─── Datos para revisar ───

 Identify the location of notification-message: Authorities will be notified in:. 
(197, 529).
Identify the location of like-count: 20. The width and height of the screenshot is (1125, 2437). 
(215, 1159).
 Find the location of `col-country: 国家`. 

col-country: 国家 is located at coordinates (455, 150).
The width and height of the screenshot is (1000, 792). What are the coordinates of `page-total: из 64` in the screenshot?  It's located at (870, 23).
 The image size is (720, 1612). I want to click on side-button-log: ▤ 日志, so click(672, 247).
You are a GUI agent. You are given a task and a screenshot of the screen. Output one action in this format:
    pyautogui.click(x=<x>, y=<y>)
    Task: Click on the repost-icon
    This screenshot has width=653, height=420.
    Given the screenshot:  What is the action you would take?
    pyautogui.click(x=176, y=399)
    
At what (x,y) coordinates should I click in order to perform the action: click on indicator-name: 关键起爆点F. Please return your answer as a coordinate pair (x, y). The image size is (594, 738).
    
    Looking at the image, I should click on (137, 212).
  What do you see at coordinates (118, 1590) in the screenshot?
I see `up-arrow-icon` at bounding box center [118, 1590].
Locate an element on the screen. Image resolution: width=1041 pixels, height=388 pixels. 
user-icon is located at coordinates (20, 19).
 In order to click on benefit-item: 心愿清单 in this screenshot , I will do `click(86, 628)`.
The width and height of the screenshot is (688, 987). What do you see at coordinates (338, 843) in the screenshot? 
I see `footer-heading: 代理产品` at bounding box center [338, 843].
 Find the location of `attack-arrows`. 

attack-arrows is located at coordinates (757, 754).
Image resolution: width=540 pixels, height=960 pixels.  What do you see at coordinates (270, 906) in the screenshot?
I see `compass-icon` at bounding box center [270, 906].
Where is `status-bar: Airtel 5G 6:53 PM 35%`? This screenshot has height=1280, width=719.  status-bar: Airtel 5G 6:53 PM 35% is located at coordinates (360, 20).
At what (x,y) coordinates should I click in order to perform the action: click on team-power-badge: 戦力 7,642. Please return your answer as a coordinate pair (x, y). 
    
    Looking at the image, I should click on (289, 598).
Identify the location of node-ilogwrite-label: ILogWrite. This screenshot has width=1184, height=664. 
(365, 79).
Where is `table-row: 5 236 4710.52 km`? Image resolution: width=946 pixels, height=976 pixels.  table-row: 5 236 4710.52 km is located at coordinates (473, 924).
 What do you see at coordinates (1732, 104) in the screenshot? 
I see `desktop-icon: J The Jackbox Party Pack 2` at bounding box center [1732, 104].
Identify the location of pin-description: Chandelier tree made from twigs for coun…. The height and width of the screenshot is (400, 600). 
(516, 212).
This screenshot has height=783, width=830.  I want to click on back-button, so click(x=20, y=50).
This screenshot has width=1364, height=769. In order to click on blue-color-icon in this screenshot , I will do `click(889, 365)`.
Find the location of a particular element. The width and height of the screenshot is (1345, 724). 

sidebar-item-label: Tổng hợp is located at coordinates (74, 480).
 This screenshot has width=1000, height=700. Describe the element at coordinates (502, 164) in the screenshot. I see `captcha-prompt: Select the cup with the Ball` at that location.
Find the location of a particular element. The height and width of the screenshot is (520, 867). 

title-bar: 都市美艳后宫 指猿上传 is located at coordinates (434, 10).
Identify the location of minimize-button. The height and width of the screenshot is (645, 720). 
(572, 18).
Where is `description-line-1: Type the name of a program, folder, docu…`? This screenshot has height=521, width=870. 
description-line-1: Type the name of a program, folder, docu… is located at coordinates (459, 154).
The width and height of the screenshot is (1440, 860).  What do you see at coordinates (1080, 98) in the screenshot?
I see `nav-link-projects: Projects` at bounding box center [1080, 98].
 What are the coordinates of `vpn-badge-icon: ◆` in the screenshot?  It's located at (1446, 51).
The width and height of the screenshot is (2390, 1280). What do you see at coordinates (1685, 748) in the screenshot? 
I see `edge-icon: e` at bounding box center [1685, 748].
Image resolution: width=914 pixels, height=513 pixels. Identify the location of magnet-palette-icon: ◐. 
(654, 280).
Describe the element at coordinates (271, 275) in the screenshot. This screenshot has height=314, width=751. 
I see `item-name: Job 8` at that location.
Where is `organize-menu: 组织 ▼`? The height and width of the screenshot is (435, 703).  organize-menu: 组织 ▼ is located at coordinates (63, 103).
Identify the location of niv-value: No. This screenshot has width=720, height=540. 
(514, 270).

───

**Acción requerida:** Reproduce el listado completo sustituyendo "Image resolution" por "Screen resolution" en todos los casos y sin alterar nada más.

**Sección de respuesta:**
 Identify the location of notification-message: Authorities will be notified in:. 
(197, 529).
Identify the location of like-count: 20. The width and height of the screenshot is (1125, 2437). 
(215, 1159).
 Find the location of `col-country: 国家`. 

col-country: 国家 is located at coordinates (455, 150).
The width and height of the screenshot is (1000, 792). What are the coordinates of `page-total: из 64` in the screenshot?  It's located at (870, 23).
 The image size is (720, 1612). I want to click on side-button-log: ▤ 日志, so click(672, 247).
You are a GUI agent. You are given a task and a screenshot of the screen. Output one action in this format:
    pyautogui.click(x=<x>, y=<y>)
    Task: Click on the repost-icon
    This screenshot has width=653, height=420.
    Given the screenshot:  What is the action you would take?
    pyautogui.click(x=176, y=399)
    
At what (x,y) coordinates should I click in order to perform the action: click on indicator-name: 关键起爆点F. Please return your answer as a coordinate pair (x, y). The image size is (594, 738).
    
    Looking at the image, I should click on (137, 212).
  What do you see at coordinates (118, 1590) in the screenshot?
I see `up-arrow-icon` at bounding box center [118, 1590].
Locate an element on the screen. Screen resolution: width=1041 pixels, height=388 pixels. 
user-icon is located at coordinates (20, 19).
 In order to click on benefit-item: 心愿清单 in this screenshot , I will do `click(86, 628)`.
The width and height of the screenshot is (688, 987). What do you see at coordinates (338, 843) in the screenshot? 
I see `footer-heading: 代理产品` at bounding box center [338, 843].
 Find the location of `attack-arrows`. 

attack-arrows is located at coordinates (757, 754).
Screen resolution: width=540 pixels, height=960 pixels.  What do you see at coordinates (270, 906) in the screenshot?
I see `compass-icon` at bounding box center [270, 906].
Where is `status-bar: Airtel 5G 6:53 PM 35%`? This screenshot has height=1280, width=719.  status-bar: Airtel 5G 6:53 PM 35% is located at coordinates (360, 20).
At what (x,y) coordinates should I click in order to perform the action: click on team-power-badge: 戦力 7,642. Please return your answer as a coordinate pair (x, y). 
    
    Looking at the image, I should click on (289, 598).
Identify the location of node-ilogwrite-label: ILogWrite. This screenshot has width=1184, height=664. 
(365, 79).
Where is `table-row: 5 236 4710.52 km`? Screen resolution: width=946 pixels, height=976 pixels.  table-row: 5 236 4710.52 km is located at coordinates (473, 924).
 What do you see at coordinates (1732, 104) in the screenshot? 
I see `desktop-icon: J The Jackbox Party Pack 2` at bounding box center [1732, 104].
Identify the location of pin-description: Chandelier tree made from twigs for coun…. The height and width of the screenshot is (400, 600). 
(516, 212).
This screenshot has height=783, width=830.  I want to click on back-button, so click(x=20, y=50).
This screenshot has width=1364, height=769. In order to click on blue-color-icon in this screenshot , I will do `click(889, 365)`.
Find the location of a particular element. The width and height of the screenshot is (1345, 724). 

sidebar-item-label: Tổng hợp is located at coordinates (74, 480).
 This screenshot has width=1000, height=700. Describe the element at coordinates (502, 164) in the screenshot. I see `captcha-prompt: Select the cup with the Ball` at that location.
Find the location of a particular element. The height and width of the screenshot is (520, 867). 

title-bar: 都市美艳后宫 指猿上传 is located at coordinates (434, 10).
Identify the location of minimize-button. The height and width of the screenshot is (645, 720). 
(572, 18).
Where is `description-line-1: Type the name of a program, folder, docu…`? This screenshot has height=521, width=870. 
description-line-1: Type the name of a program, folder, docu… is located at coordinates (459, 154).
The width and height of the screenshot is (1440, 860).  What do you see at coordinates (1080, 98) in the screenshot?
I see `nav-link-projects: Projects` at bounding box center [1080, 98].
 What are the coordinates of `vpn-badge-icon: ◆` in the screenshot?  It's located at (1446, 51).
The width and height of the screenshot is (2390, 1280). What do you see at coordinates (1685, 748) in the screenshot? 
I see `edge-icon: e` at bounding box center [1685, 748].
Screen resolution: width=914 pixels, height=513 pixels. Identify the location of magnet-palette-icon: ◐. 
(654, 280).
Describe the element at coordinates (271, 275) in the screenshot. This screenshot has height=314, width=751. 
I see `item-name: Job 8` at that location.
Where is `organize-menu: 组织 ▼`? The height and width of the screenshot is (435, 703).  organize-menu: 组织 ▼ is located at coordinates (63, 103).
Identify the location of niv-value: No. This screenshot has width=720, height=540. 
(514, 270).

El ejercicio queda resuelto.